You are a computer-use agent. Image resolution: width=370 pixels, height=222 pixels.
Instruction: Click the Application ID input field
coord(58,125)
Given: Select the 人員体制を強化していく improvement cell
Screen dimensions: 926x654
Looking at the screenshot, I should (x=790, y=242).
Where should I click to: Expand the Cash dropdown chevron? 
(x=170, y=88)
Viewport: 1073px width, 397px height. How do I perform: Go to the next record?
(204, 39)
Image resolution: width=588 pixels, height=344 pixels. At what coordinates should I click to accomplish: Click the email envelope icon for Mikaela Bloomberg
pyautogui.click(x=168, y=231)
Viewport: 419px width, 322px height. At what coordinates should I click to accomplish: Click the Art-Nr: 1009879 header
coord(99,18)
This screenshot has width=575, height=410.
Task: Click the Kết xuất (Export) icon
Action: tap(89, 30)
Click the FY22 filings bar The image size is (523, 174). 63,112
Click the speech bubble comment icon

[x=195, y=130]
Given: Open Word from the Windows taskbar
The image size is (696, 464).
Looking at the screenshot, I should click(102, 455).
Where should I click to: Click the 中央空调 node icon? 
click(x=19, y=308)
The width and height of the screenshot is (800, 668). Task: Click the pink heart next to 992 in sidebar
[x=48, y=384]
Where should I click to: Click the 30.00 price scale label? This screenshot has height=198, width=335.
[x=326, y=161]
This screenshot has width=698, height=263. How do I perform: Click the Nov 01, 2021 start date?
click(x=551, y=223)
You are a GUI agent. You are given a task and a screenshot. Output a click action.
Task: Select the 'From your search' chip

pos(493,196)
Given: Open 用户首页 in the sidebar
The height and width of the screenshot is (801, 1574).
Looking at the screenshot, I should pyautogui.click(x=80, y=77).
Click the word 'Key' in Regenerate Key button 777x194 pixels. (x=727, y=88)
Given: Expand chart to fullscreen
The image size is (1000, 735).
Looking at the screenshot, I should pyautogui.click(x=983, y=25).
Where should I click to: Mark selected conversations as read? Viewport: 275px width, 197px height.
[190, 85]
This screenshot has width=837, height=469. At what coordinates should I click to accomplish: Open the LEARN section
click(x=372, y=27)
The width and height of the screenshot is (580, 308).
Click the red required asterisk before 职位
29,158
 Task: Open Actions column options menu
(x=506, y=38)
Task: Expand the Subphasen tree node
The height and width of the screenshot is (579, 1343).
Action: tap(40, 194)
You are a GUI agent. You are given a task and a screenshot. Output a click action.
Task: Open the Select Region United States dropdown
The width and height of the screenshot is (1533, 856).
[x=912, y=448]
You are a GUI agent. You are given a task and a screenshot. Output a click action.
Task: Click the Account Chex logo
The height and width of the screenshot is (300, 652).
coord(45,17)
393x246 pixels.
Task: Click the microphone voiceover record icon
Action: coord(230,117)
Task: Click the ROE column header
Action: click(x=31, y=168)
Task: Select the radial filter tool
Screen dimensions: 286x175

Work instruction:
Where the line holding "The height and width of the screenshot is (300, 652)." appears in the listing above, start reproducing exactly, and end with the line holding "Task: Select the radial filter tool".

Solution for this exercise:
The height and width of the screenshot is (300, 652).
coord(45,17)
393x246 pixels.
Task: Click the microphone voiceover record icon
Action: coord(230,117)
Task: Click the ROE column header
Action: click(x=31, y=168)
Task: Select the radial filter tool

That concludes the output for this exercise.